The Lee Three

The Lee Three

Wednesday, January 11, 2012

Injuries & Attachment

Some things I've read recently in Attaching in Adoption have clarified a few things that I see regularly.

First . . .

"Children will often claim that they are quite hurt when their injury is minor. This gives them the opportunity to cry for awhile, getting a cycle of comfort developed with their parents. It helps them to get sensitive care for their hearts, if parents kiss and hug, instead of dismissing the injury. There is an injury to the heart, but at times children can only express it through injuries to fingers and knees." (Attaching in Adoption, Grey, 231)

I have known (from reading The Connected Child) that when my kids get hurt it is a good opportunity to show them affection and love - so they know this is what a mom does. Mom is here to comfort you. But, I loved what Grey said about the injury to the heart that gets expressed through other injuries. It is so true. I see this in all three of my African kids. It is sometimes tempting to want to quickly brush off their injury after giving them a kiss or quick hug.(Or even at this point, sometimes yell from the other room, "you're okay.") But, this encourages me to give more comfort and make the most of little injuries that happen because it is often their heart that is hurting, not necessarily their finger or toe.

Second . . .

"Children, who are on an emotional development curve with secure attachments, are developing trust in others and confidence in themselves. They believe that when people meet them, people will probably like them, just as they like themselves and their families like them. Children who have insecure attachments doubt that the people they meet will like them or be trustworthy, just as they doubt their own value or goodness, and their families' value and goodness." (Grey, 223)

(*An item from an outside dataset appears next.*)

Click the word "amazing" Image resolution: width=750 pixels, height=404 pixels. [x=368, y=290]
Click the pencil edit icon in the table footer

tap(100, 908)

These two attachment styles are perfectly illustrated by Abram and Isaiah right now. Abram undoubtedly believes that people will like him when they meet him (probably a little too much!). And he definitely likes himself - he thinks he is darn cute and funny. Reading this gave me more insight with Isaiah. It perfectly describes him. I have used "insecure" to describe him, in general. But, this explains the look in his face when we are with new people. And more so, I see it in little ways throughout the day. He doesn't know he is valuable. Reading what I read helps me have more compassion when I see this on his face - instead of getting frustrated when he doesn't have the "normal" reaction a three-year old (or even two-year old) should have to things.. We are making progress in this area when I  hold him close and rock him at night. Doing this and singing together and laughing together with lots of eye contact has helped. But it is a slow process and it is going to take a long time for his attachment to move from insecure to secure.

From all that I've read, I started a list of things you can do (primarily from things I've read) to nurture and promote bonding and attachment with younger kids, which in turn greatly helps kids know they are valuable:

- Hold your newly adopted child as much as he will let you and/or as much as he needs (even after several months). I still try to hold Isaiah more than I would normally hold a three year old.

- Hold them close and rock them before bed. Give him a bottle or sippy cup (that he can suck) with warm, sweet milk. I still do this with Isaiah. I've started wrapping him up in his blanket while I hold him, give him milk and sing with him before bed. I haven't read to do this anywhere, but most of the things on this list are things that you would do with an infant . . . and infants like to be wrapped up tightly, so it seems like a good idea to me!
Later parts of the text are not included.